(Pixel coordinate grounding data)
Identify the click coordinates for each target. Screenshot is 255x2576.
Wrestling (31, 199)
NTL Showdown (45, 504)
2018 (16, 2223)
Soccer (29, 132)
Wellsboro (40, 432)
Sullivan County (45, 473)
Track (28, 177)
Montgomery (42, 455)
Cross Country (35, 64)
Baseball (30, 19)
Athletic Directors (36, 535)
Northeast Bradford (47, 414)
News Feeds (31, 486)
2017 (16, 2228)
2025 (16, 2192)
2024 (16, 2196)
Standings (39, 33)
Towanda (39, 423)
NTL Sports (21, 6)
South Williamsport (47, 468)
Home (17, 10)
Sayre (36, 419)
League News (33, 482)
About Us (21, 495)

* Work request:
All that is needed is the exact run of lines above from the line containing "Sullivan County (45, 473)" through the line containing "Towanda (39, 423)", both of them included.

* Expected answer:
Sullivan County (45, 473)
Track (28, 177)
Montgomery (42, 455)
Cross Country (35, 64)
Baseball (30, 19)
Athletic Directors (36, 535)
Northeast Bradford (47, 414)
News Feeds (31, 486)
2017 (16, 2228)
2025 (16, 2192)
2024 (16, 2196)
Standings (39, 33)
Towanda (39, 423)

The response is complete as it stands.